• [Brief]
Pull out every line of the records that contains the string "column". Case counts.

═══ Extracted records

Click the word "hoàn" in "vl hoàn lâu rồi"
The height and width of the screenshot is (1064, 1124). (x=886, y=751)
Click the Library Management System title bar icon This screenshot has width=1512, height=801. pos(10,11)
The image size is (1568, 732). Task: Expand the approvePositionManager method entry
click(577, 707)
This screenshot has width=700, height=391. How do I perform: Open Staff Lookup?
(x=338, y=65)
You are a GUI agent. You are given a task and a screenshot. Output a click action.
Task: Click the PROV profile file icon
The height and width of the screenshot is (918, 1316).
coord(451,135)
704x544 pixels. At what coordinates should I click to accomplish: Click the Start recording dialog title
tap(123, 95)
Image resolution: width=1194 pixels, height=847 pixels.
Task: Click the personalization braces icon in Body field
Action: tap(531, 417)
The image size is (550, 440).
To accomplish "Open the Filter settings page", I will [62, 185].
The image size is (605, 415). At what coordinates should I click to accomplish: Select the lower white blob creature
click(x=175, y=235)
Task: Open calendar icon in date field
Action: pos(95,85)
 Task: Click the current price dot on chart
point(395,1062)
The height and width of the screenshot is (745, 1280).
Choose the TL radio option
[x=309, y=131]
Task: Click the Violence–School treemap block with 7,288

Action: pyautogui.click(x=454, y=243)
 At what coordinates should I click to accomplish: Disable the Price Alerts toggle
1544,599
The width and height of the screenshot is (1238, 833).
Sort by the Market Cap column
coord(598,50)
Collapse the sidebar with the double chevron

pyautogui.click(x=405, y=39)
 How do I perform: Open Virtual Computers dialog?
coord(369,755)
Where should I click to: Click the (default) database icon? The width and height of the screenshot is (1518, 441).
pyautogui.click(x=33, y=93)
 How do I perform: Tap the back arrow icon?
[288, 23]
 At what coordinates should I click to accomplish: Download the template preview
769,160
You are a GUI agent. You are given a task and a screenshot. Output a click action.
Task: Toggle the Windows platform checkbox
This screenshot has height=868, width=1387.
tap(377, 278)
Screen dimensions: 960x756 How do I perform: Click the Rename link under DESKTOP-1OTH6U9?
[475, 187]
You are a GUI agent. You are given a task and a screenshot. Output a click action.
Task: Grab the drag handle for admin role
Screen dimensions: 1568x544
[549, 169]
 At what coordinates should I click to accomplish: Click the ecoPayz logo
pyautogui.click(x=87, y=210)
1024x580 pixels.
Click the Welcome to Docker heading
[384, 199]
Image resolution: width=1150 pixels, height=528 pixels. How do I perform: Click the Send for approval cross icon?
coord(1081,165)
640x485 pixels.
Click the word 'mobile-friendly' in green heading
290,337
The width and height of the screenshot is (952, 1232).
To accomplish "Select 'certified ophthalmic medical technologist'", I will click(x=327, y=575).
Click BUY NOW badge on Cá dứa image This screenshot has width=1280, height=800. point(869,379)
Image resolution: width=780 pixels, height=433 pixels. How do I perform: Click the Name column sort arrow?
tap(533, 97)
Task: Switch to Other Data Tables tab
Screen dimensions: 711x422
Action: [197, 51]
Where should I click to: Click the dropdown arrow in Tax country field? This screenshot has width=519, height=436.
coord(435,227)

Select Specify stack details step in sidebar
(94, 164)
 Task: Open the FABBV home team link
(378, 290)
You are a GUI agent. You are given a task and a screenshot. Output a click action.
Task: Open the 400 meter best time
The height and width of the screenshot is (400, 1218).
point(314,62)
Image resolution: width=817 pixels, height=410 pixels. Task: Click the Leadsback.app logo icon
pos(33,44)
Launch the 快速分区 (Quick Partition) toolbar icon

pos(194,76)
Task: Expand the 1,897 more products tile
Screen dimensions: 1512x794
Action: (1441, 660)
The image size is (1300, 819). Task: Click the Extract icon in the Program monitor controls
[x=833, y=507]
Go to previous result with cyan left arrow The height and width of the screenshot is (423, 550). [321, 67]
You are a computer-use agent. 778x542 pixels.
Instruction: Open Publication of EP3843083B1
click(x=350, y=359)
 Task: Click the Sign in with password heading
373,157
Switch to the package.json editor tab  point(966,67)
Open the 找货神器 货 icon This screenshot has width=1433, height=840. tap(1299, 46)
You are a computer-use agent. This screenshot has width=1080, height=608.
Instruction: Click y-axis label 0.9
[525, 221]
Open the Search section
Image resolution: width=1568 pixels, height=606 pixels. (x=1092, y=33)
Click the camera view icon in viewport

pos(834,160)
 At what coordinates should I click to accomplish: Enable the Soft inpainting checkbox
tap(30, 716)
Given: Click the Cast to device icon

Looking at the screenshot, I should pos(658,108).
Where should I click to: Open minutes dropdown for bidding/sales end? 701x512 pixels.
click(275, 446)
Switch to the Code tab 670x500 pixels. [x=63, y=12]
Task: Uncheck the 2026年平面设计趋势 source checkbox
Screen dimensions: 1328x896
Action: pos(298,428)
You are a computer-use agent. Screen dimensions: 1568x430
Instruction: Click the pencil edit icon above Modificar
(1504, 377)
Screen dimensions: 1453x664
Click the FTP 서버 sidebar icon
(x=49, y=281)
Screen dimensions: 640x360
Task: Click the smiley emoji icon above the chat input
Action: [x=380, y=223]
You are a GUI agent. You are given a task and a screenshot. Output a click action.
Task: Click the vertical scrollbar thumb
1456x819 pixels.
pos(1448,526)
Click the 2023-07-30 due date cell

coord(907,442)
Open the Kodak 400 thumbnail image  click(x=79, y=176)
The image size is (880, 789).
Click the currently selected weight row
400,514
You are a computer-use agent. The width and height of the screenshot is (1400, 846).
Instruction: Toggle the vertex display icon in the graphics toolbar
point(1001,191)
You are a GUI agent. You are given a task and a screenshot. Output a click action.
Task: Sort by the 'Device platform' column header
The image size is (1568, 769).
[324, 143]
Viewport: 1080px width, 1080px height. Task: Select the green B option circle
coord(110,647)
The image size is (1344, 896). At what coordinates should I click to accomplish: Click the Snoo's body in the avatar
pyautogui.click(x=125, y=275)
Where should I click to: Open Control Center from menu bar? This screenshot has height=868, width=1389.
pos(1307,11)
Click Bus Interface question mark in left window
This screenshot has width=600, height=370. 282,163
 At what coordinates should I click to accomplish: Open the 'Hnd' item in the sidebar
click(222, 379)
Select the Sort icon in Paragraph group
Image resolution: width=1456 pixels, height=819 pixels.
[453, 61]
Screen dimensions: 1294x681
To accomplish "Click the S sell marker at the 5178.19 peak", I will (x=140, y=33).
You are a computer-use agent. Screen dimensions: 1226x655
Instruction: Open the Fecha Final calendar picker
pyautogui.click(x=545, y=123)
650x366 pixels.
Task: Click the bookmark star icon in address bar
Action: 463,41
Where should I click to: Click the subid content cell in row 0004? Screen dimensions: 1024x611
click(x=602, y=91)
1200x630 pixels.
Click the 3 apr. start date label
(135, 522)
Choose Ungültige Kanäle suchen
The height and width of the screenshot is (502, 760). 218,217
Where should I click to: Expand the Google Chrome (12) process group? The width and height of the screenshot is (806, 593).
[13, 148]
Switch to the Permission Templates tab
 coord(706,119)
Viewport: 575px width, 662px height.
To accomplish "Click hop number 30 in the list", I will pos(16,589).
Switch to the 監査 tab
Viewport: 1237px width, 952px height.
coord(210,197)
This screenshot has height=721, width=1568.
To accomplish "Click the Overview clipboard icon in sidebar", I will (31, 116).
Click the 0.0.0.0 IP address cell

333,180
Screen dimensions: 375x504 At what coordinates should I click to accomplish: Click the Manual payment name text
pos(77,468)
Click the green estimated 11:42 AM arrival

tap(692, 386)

══════

• [Completed exercise]
Sort by the Market Cap column
Image resolution: width=780 pixels, height=433 pixels. How do I perform: Click the Name column sort arrow?
Task: Sort by the 'Device platform' column header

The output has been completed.